In scanning a great many of Packer fans’ disparaging comments following the Saturday night giveaway, the one that hits home with me is that by the middle of the third quarter you knew what the outcome of the Packers-Niners game was going to be. That’s exactly how I felt, simply because we’ve been down this road before.
We’ve seen repeated failures to win the NFCCG, we’ve seen the pattern of San Francisco out-playing and out-coaching the Pack, and we’ve seen the tendency to string a bunch of three-and-out offensive drives just when the Pack was in a position to put a game out of reach.
In non-psychological lingo, after a while these memories and patterns tend to get into your head, whether it be in the heads of the fans, the players, or the coaches. Once it happens, it causes the brain to believe that what has happened before is about to happen again. These worries become self-fulfilling prophecies.
This appears to have happened to Green Bay on Saturday. What makes it especially frustrating is that the team came out extremely ready to play this game, and the intensity of the defense in the first half was spectacular.

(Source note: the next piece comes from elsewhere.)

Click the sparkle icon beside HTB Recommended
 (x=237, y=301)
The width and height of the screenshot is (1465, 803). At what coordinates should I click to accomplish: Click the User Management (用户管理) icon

It was only as the half was about to end that things started to unravel, and the thoughts of past losses started to set in.
After that fine first 11-play drive, the Packers went fumble, punt, punt, punt, and blocked field goal. The first confidence-shaker was the fumble by veteran Marcedes Lewis. This was a pass that shouldn’t have been thrown, as the Big Dog had his back to the defender, and was going to take a blind-side hit as he turned to head upfield. It was the same type of blindside tackle that caused Aaron Jones to fumble in last year’s conference championship. It was an ideal opportunity for a punch-out, and the Niners defenders are well versed at such skills – plus it wasn’t going to result in any meaningful yardage anyway.
The defense, however, prevented this turnover from lighting up the Niners. Better yet, with 1:05 remaining in the half, and San Francisco at the Green Bay 9-yard line, Garoppolo, was intercepted by Amos Otis. Next, with forty seconds left, a Niners’ defensive miscommunication allowed Aaron Jones to get ten yards behind the secondary, resulting in a 75 yard completion.
The Packers then squandered this gift by Rodgers getting sacked (and fumbling), then getting the ensuing field goal kick blocked. In so doing, as the teams left the field the momentum had swung back to the Niners.
But… none of this would have happened had Rodgers, who had broken from the pocket and was under no defensive pressure, thrown a half-decent pass to the wide, wide open Jones. Jones had to leap and pirouette to catch the ball, thus losing his forward velocity. It was a fine catch, but it would have resulted in a touchdown had the throw been better.
Despite the Pack’s sloppy play, the defense kept getting the ball back for the Packers offense to put the game away. Instead, here’s what the Packers did offensively in the second half: punt, field goal, blocked punt/touchdown, and punt. It was midway through this slump that I suspect most fans, like me, saw the writing on the wall. Psychological forces come into play, and especially so in win-or-go-home games, as much as does physical play.
You can try to credit San Francisco with better defense, point to the loss of A.J. Dillon due to a fractured rib, or blame the weather, but what I saw is Matt LaFleur becoming utterly predictable with his play calls, and Rodgers having a complete loss of trust in all his receivers other than Adams – and sub-consciously in himself. As the second half proceeded, we saw those all-too-familiar facial gestures by Rodgers, indicating the fates were against him – by then his head was consumed with the inevitability of losing, not the pursuit of winning.
Time and again Rodgers tried to spot Adams in the open despite the Niners by now assigning two defenders to him. Finally, with 3:40 to go and on a third and 11, Rodgers threw a desperation deep pass toward Adams, who was covered, front and back, by defenders. Adams has never possessed the speed to make this a smart play, and the game situation didn’t necessitate a home run ball. Making things worse, Allen Lazard was open for a big gain at the time. This play epitomized the direction the game had taken.
By the way, how can you tell, besides the facial and body language, when negative thoughts are spinning around in Rodgers skull? I’ve noted that Aaron has a tendency to start throwing low and short to his receivers. His throwing motion reflects his uncertainty, hesitation, and lack of confidence. On Saturday Rodgers threw three or four balls almost into the ground. Fortunately, his receivers made some nice finger-tip catches. When your head isn’t right, the tendency is to tighten up physically and to aim your passes instead of releasing the ball smoothly and with purpose.
This same uncertainty and hesitancy also causes Rodgers to get sacked more than usual. On the season, Aaron never took more than three sacks in a game. Of the five sacks he suffered on Saturday, I’d say that three of them were due to a lack of confidence in his throws, not due to the San Francisco pass rush.
I think this is another example of the head of Aaron Rodgers, and presumably of play caller La Fleur too, getting all crowded with memories of past failures – especially in the playoffs and especially against this team. They panicked, choked, lost their confidence – call it what you will. Trying not to lose is a poor substitute for trying to win.
Aaron is not up there with the Bills’ Jim Kelly, who lost in four straight Super Bowls from 1991 through 1994, but he lost his big chance to expel the demons from his head on Saturday night. It’s a chance that he might never get again.